# PART 4 : RECOMMENDATION TO IMPROVE THE NEWSLETTER'S CONVERSION RATE

STEP 1 : GETTING INFORMATION ABOUT THE DATASET

In [19]:
# Loading librairie needed
import pandas as pd
import numpy as np

from sklearn.model_selection import train_test_split
from sklearn.pipeline import Pipeline
from sklearn.impute import SimpleImputer
from sklearn.preprocessing import  OneHotEncoder, StandardScaler
from sklearn.compose import ColumnTransformer
from sklearn.linear_model import LogisticRegression
from sklearn.metrics import f1_score, ConfusionMatrixDisplay

import matplotlib.pyplot as plt
import plotly.express as px

# To hide warning log
import warnings
warnings.filterwarnings('ignore')

In [20]:
# oading dataset
dataset = pd.read_csv("src/conversion_best_model.csv")

In [21]:
dataset.shape

(31620, 6)

In [22]:
dataset.head()

Unnamed: 0,country,age,new_user,source,total_pages_visited,converted
0,UK,28,No,Seo,16,1
1,UK,22,Yes,Direct,5,0
2,China,32,Yes,Seo,1,0
3,US,32,Yes,Ads,6,0
4,China,25,No,Seo,3,0


STEP 2 : REPLACING THE NUMBER BY CORRESPONDING NAME CATEGORY

In [23]:
dataset['new_user'] = dataset["new_user"].apply(lambda x : "Yes" if x == 1 else "No")

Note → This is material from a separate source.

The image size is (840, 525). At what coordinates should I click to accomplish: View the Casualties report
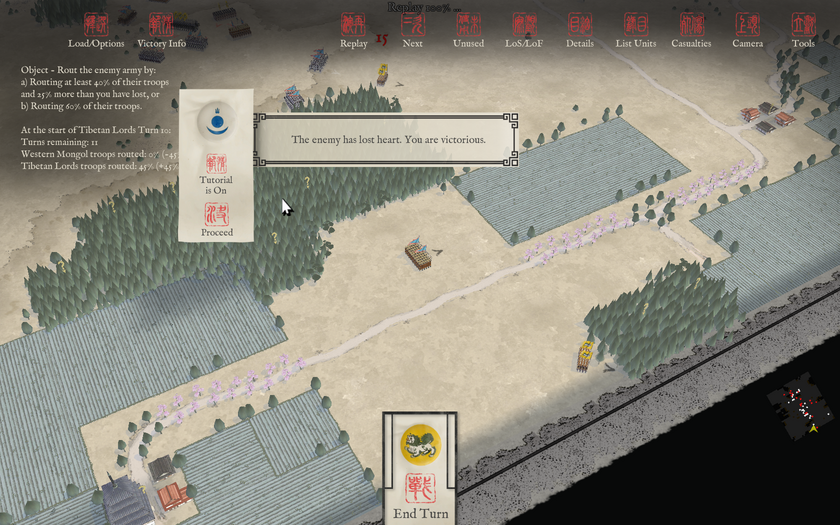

STEP 3 : EXPLORATION DATA ANALYSIS USERS CONVERTED

In [24]:
# Creating a dataset with only converted people
mask = dataset['converted'] == 1
data_converted = dataset.loc[mask,:]

In [25]:
fig1 = px.histogram(data_converted["country"], 
            histnorm= 'percent', 
            title="Percent country", 
            text_auto=True).update_xaxes(categoryorder='total descending')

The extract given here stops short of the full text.